J. E. MacDonnell - 025
Page 5
At first the bridge team had been exultantly alert, positive in their belief that the two destroyers would make short work of this interloper in Allied waters. But as the hours wore on towards midnight, and the charges exploded, and the ship shook, and the target was lost, and regained, and still maintained its twisting, dropping evasions, certainty dwindled to hope, and then to anger and frustration.
Bentley, his face composed in the upward light of the binnacle, but beginning to line with strain, was worried about their continued lack of success. Yet he had a larger worry. He had been throwing charges over like chicken-feed, and he knew that his supply was dangerously depleted. They had now more than 300 miles between them and base, and at sea you never knew what you might be faced with. A signal had told him the Antelope was in the same undesirable state.
For the twentieth time he watched his consort destroyer, a grey shape in the night, move in for her attack. It was natural that his mind should revert to thought of the weapon whose existence the admiral had revealed.
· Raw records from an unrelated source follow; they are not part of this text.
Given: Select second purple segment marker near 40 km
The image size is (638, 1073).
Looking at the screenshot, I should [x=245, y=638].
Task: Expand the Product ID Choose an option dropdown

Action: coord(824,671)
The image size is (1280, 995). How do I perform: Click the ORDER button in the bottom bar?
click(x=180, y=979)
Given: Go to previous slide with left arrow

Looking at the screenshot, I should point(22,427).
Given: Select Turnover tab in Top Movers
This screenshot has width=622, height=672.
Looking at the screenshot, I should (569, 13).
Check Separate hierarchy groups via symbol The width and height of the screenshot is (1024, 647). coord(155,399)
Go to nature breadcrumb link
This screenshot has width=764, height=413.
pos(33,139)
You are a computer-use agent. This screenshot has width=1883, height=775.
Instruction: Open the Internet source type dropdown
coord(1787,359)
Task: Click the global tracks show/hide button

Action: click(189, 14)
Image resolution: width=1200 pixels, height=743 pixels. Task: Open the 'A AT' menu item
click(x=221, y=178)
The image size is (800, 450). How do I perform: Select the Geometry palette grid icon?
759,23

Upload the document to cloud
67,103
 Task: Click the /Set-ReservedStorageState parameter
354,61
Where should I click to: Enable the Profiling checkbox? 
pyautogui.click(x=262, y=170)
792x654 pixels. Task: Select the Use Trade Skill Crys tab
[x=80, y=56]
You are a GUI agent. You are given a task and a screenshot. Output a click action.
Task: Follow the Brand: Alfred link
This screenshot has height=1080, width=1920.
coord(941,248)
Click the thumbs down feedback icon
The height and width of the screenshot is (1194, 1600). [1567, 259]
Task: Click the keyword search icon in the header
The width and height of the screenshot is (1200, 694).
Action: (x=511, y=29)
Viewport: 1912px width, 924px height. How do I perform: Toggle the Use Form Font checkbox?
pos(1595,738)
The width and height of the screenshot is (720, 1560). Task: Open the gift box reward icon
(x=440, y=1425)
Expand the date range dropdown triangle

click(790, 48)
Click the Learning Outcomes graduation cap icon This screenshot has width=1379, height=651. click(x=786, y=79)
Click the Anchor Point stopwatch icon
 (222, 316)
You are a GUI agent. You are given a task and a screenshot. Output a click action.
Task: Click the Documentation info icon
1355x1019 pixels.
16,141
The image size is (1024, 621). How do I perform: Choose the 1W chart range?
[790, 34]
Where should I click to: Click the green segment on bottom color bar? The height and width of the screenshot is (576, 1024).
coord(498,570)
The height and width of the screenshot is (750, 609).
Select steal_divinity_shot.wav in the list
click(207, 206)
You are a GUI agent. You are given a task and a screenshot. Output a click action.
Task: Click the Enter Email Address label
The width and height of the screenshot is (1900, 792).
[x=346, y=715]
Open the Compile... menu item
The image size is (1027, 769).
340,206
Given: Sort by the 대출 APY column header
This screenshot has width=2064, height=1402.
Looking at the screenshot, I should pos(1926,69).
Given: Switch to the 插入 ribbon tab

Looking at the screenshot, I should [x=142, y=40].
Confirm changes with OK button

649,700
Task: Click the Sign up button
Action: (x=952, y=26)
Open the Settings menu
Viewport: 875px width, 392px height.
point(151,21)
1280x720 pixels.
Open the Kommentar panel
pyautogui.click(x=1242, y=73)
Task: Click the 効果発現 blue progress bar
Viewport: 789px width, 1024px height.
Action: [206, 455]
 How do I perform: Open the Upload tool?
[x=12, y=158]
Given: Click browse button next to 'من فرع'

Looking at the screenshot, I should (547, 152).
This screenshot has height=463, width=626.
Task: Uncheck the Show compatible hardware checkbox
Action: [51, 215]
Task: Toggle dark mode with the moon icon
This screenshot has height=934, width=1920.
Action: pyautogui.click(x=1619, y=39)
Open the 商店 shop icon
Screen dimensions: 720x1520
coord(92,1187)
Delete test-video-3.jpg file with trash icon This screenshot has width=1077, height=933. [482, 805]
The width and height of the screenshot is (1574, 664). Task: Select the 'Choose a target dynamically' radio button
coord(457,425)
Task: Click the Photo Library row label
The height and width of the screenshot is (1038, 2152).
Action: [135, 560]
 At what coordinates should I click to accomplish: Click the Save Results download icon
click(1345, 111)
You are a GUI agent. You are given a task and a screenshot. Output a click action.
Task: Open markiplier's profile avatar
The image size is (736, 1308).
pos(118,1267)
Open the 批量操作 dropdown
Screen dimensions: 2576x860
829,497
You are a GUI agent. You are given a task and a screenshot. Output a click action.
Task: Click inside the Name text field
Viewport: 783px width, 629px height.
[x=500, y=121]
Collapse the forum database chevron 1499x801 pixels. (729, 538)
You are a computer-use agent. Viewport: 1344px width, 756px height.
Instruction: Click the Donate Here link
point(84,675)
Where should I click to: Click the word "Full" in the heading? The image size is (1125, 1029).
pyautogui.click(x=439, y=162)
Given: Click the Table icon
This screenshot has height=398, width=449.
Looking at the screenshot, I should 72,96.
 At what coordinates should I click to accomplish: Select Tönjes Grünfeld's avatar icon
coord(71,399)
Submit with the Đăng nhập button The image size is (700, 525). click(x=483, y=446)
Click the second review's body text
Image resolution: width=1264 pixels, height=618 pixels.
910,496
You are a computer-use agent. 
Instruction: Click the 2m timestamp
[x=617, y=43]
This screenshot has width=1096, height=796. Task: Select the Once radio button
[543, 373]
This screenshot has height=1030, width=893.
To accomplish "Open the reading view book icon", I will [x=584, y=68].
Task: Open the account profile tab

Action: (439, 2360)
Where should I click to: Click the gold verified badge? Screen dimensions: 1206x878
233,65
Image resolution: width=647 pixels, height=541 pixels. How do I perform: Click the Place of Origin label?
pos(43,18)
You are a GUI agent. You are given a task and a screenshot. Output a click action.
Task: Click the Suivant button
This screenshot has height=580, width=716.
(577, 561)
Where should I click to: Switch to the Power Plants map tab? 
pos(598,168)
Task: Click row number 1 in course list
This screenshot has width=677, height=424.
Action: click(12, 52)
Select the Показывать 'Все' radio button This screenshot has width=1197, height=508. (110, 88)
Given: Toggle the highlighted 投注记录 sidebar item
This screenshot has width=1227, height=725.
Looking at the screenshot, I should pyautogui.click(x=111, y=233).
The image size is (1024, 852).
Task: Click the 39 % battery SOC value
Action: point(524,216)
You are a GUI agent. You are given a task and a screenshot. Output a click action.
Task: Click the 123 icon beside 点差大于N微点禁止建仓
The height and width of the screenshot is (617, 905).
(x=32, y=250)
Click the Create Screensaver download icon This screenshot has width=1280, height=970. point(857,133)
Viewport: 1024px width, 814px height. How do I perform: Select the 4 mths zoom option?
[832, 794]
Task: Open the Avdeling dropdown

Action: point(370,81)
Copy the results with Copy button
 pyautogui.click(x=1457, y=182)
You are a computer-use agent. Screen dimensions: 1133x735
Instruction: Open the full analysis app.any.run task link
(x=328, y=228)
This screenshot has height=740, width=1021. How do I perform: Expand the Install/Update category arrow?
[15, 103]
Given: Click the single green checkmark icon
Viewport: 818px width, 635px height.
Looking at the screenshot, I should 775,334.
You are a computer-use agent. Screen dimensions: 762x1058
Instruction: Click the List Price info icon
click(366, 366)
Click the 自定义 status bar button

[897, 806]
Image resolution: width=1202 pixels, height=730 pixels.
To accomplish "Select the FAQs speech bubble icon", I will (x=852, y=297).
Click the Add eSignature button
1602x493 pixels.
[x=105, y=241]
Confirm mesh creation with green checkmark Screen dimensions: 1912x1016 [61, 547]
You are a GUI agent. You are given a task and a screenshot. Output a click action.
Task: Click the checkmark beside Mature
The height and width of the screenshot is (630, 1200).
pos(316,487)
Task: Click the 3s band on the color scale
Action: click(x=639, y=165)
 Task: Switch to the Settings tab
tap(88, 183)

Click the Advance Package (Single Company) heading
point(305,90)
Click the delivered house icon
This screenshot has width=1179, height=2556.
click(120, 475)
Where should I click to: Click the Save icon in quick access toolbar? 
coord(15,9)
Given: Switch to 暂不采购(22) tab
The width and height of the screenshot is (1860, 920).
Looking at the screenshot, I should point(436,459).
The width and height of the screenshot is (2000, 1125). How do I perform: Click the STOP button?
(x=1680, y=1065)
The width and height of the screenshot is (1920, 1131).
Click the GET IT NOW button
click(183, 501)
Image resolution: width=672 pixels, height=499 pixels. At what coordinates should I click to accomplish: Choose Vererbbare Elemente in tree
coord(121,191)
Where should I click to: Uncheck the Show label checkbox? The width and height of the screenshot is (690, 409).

Oddly, he found in that existence not so much a desire to have it with him now as a justification for his failure. Certainly months, possibly years, had gone into the weapon's design and building, and that precious time had been spent on that particular project because plainly the normal depth-charges in use were lacking in hundred per cent, efficiency. He and many other escort-ship captains had proved that before-he was proving it now.
Submarines, when skilfully handled, are very difficult birds to kill. Luck might place a first pattern within a few feet of a pressure hull and crack it open to the hungry sea. Luck might also work for the opposite side. It was working overtime here.
Bentley had made up his mind before Antelope's charges hurled the water sky-high. They had not sunk the enemy, but they'd certainly frightened hell out of him! If he escaped, he would think more than twice before tackling this unhealthy area again. The thunderous boom of sound reached them. They waited, some searching the empty sea astern, others listening to the asdic transmissions. They had become so used to the double sounds that Peacock's voice reported before they realised that the peep was missing.
"Contact lost."
"Breaking-up noises?" Bentley asked quickly, "Anything at all?"
"Nothing, sir."
He breathed in, a slow tired breath. He knew he should leave now, that he could meet a good deal of unpleasantness over 300 miles of open ocean, and that he had little enough to meet it with. But he had to know...
"Starb'd twenty. Carry out searching sweep."
Fifteen minutes went by, twenty, half an hour. Nothing, Battlewise, Bentley had his radar sweep continuously round a full arc, conscious that his elusive enemy might have surfaced, and be running for his life at 18 knots while they probed for him 200 feet down. Nothing.
Randall stepped up on to the grating. Captain Turnbull had long since gone below, not understanding, and tiring of the fruitless game."
"I'm calling it off," Bentley muttered. "We've got three patterns left."
The dimly visible bow swooped on over the sea, the waves hissed down her sides, the wind of her passage sighed in the mast rigging. The night all about them was quiet and velvety and concealing.
"You think we got him that last run?" Randall said.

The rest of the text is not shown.